Others pointed out the authors did not adjust for the implicit and outright biases endured by female scientists at all levels of expertise, that the paper fails to account for the gender gap in citations observed in some areas of study, and criticized the erasure of trans and non-binary scientists.

Nature added an editor’s note to the paper on November 19 in response and officially retracted the paper on December 21 following the review of three experts.

Per the  retraction notice:

“The three independent experts commented on the validity of the approaches and the soundness of the interpretation in the Article. They supported previous criticisms in relation to the use of co-authorship as a measure of mentorship. Thus, any conclusions that might be drawn on biases in citations in the context of co-authorship cannot be extended to informal academic mentorship. The experts also noted that the operationalisation of mentorship quality was not validated in the paper.

Although we believe that all the key findings of the paper with regards to co-authorship between junior and senior researchers are still valid, given the issues identified by reviewers about the validation of key measures, we have concluded that the most appropriate course of action is to retract the Article.”

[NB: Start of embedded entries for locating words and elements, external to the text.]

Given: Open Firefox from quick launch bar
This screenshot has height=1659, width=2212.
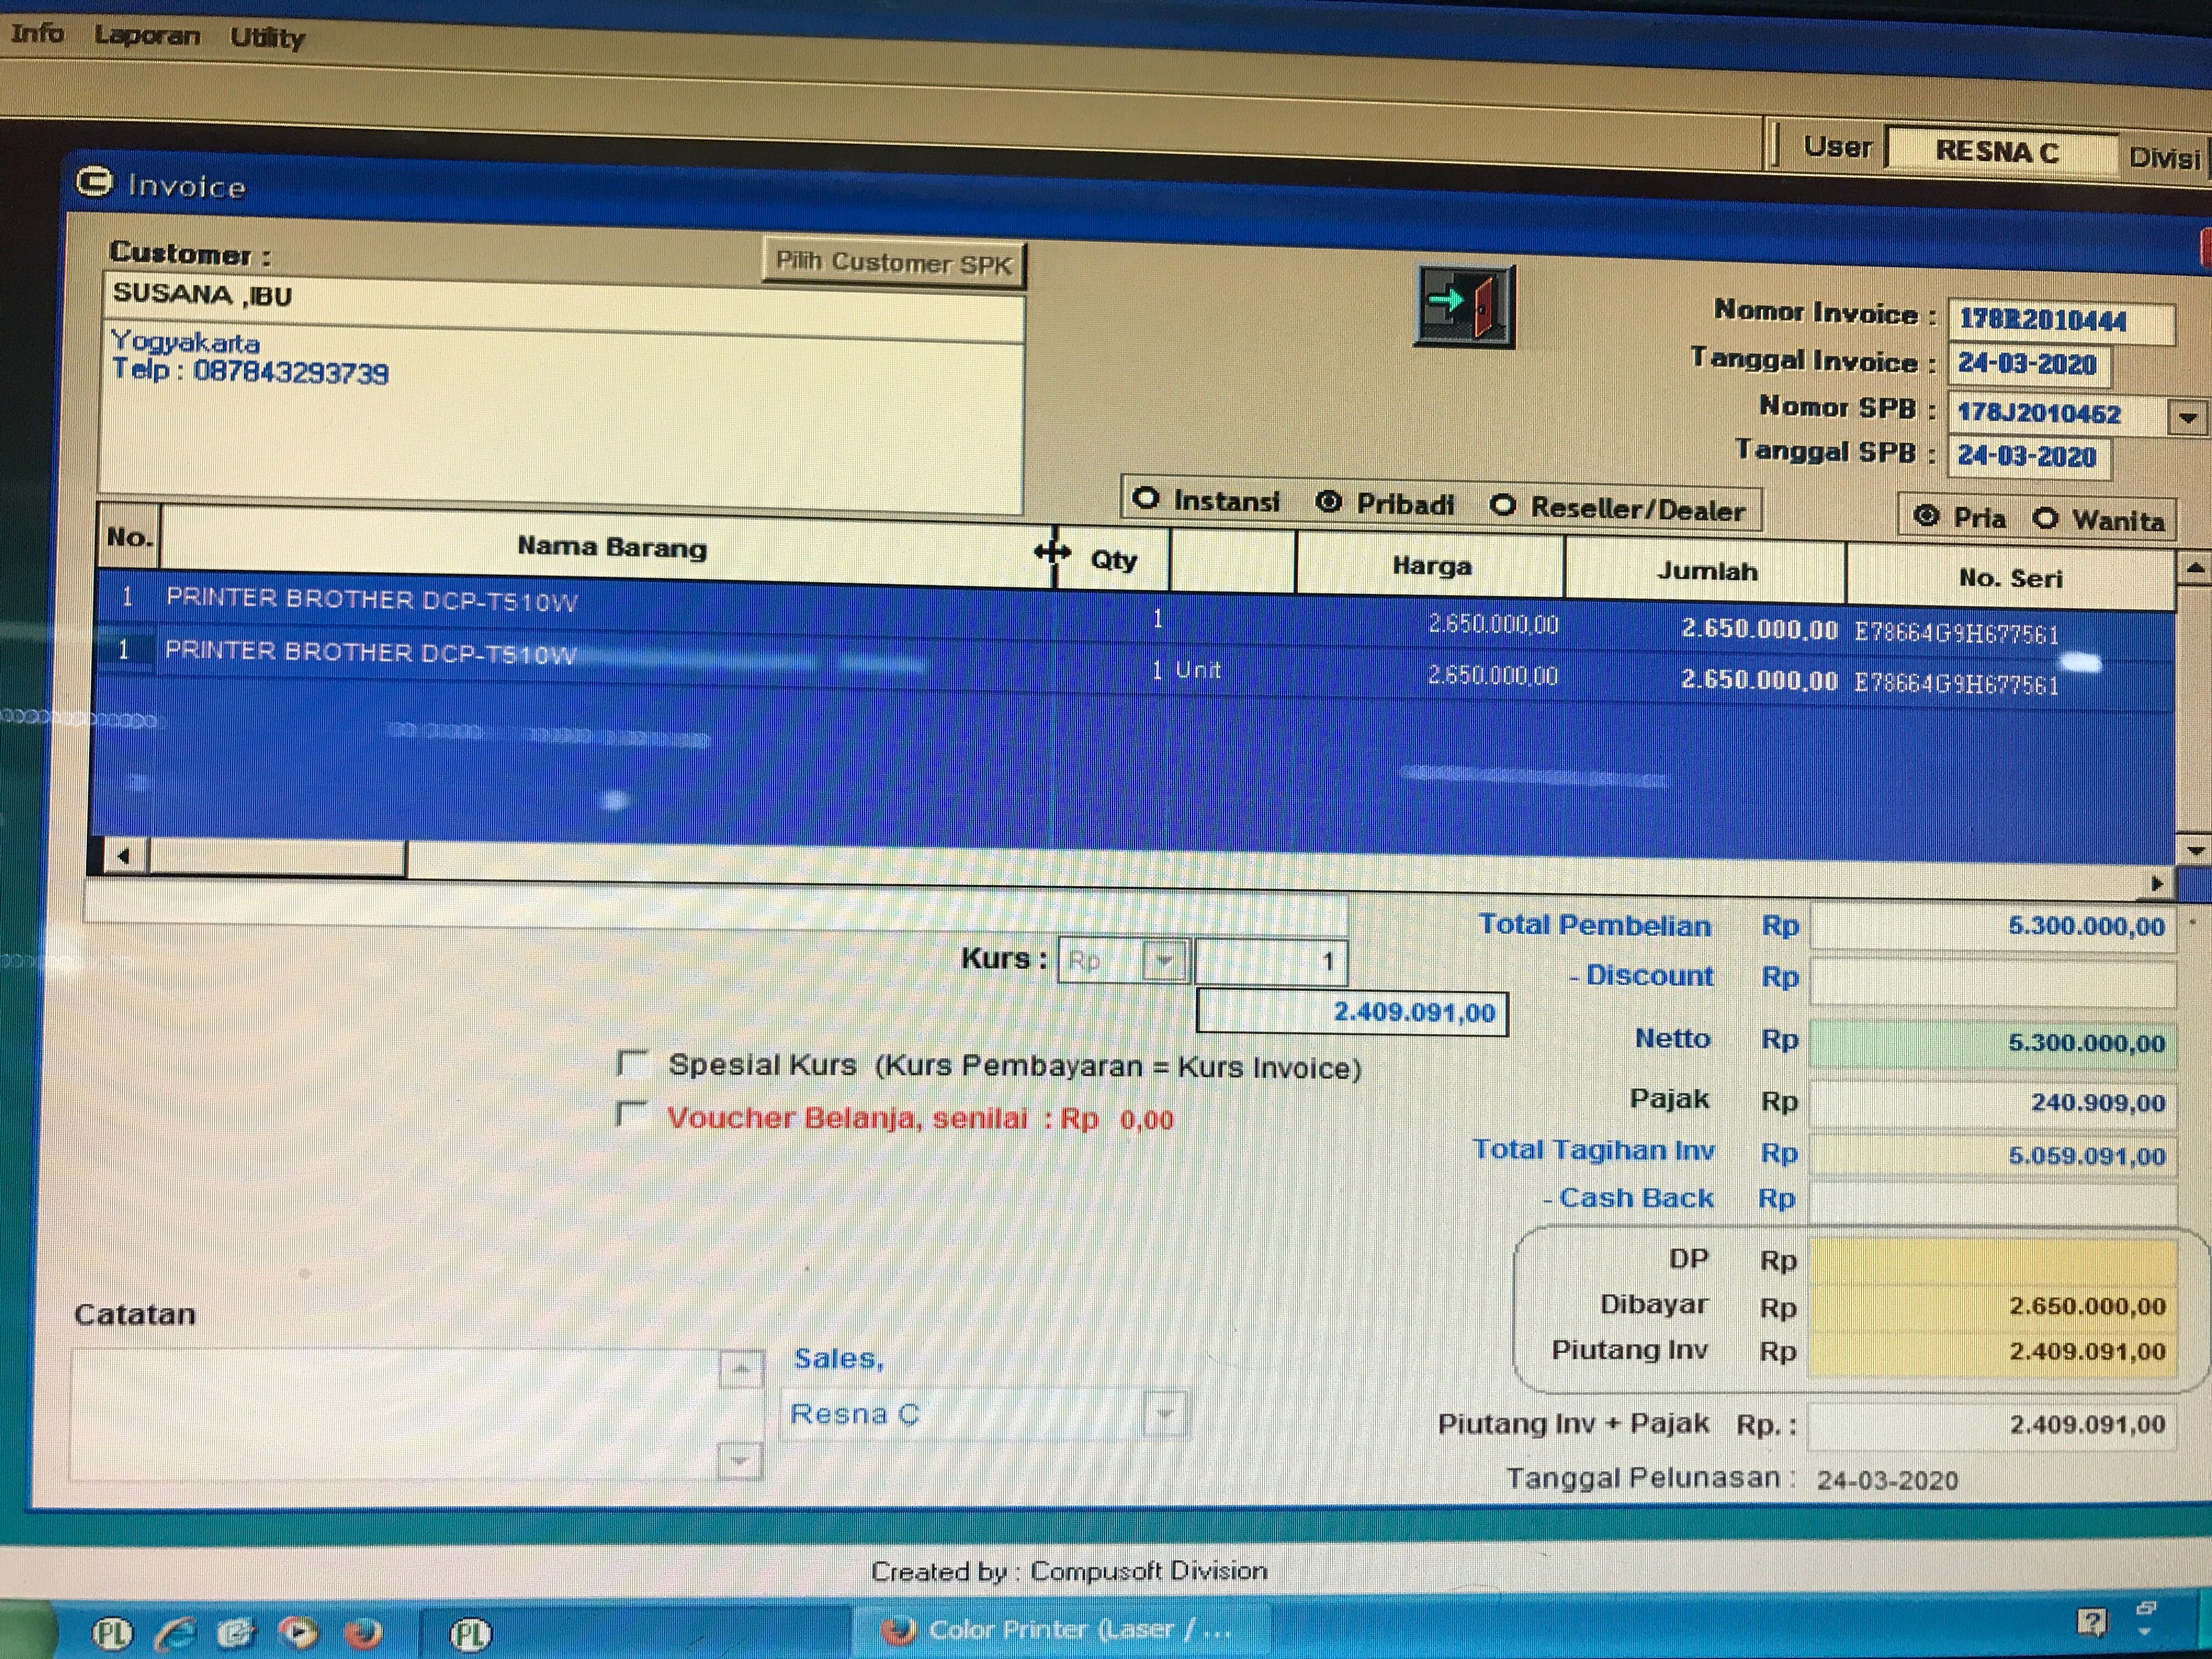Looking at the screenshot, I should point(363,1633).

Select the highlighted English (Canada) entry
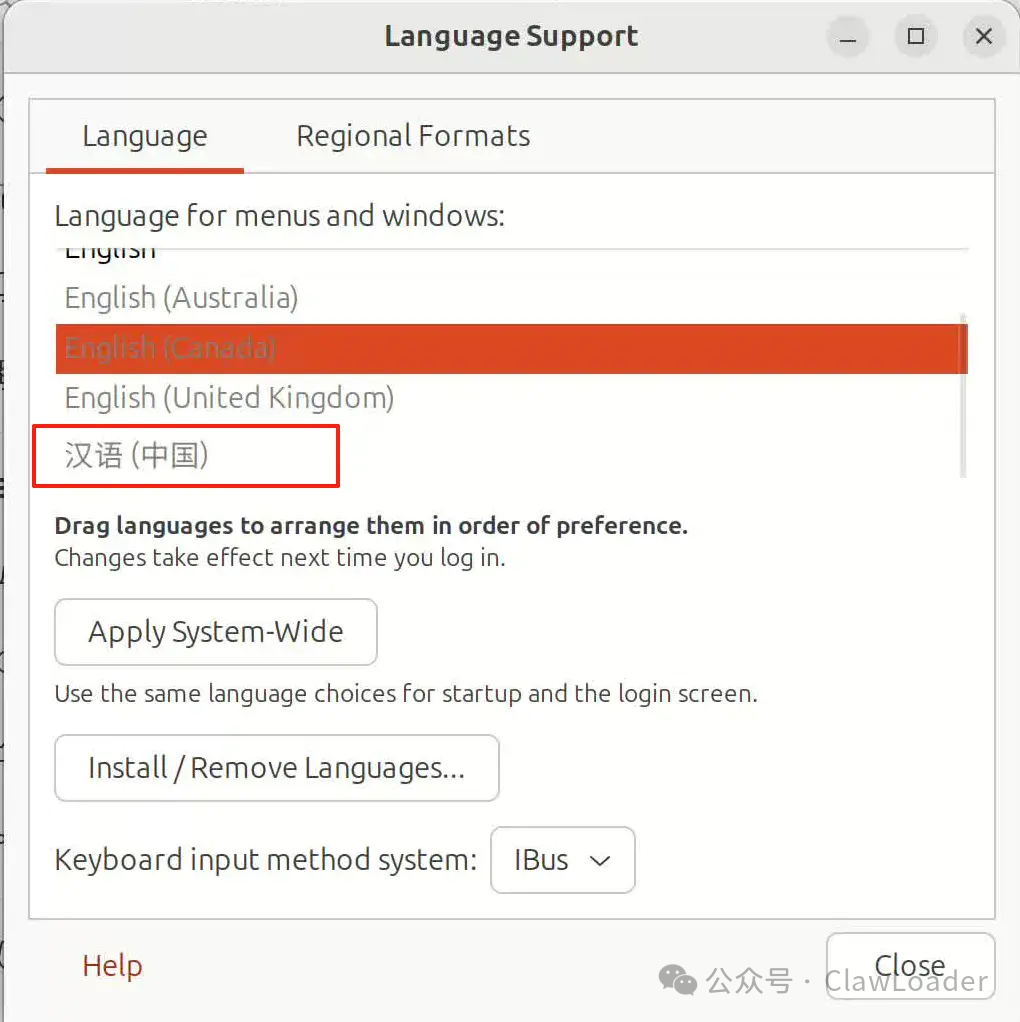pos(512,349)
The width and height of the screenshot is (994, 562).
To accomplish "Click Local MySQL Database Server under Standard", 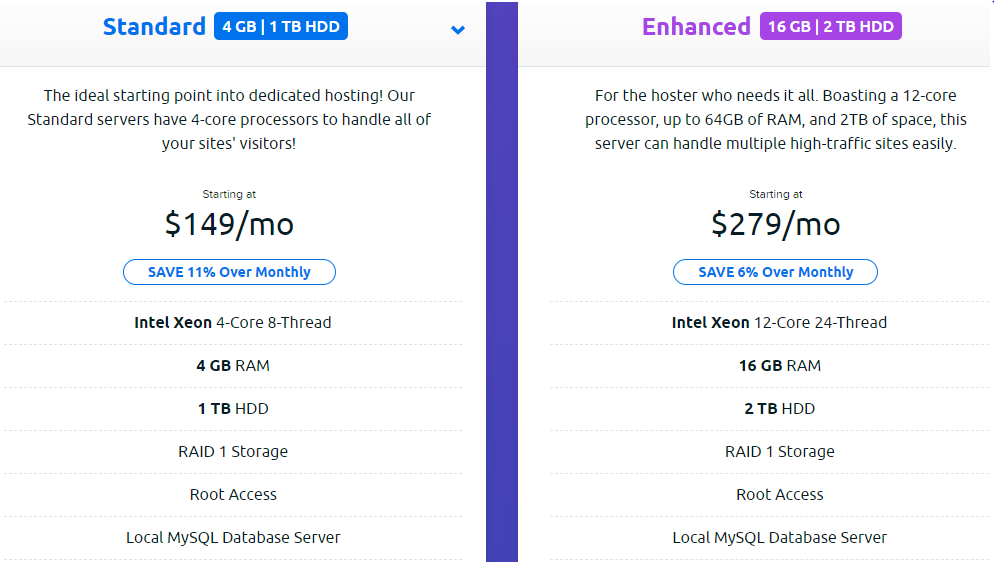I will tap(233, 538).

The notice says all authors agree with the retraction.

In an accompanying editorialNature says it did not retract the paper because of its conclusion, but rather, because of its methodology.

“Simply being uncomfortable with the conclusions of a published paper, would and should not lead to retraction on this basis alone. If the research question is important, and the conclusions sound and valid, however controversial, there can be merit in sharing them with the research community so that a debate can ensue and a range of possible solutions be proposed,” The editors say.

“In this case, the conclusions turned out not to be supported, and we apologize to the research community for any unintended harm derived from the publication of this paper.”

In light of the investigation, Nature says it has “reviewed” its editorial policies, developed new guidelines for editors, and “updated information for authors” on how Nature-branded properties “approach this type of paper.”

Going forward, Nature says it will work harder to ensure studies take in multiple perspectives, including comments from groups who may find the conclusions harmful.

“We believe that this will help us ensure that the review process takes into account the dimension of potential harm, and that claims are moderated by a consideration of limitations when conclusions have potential policy implications,” Nature says.

“We will keep developing our guidelines for manuscripts with sensitive research in the social and behavioural sciences, and in areas with significant societal and public policy impact.”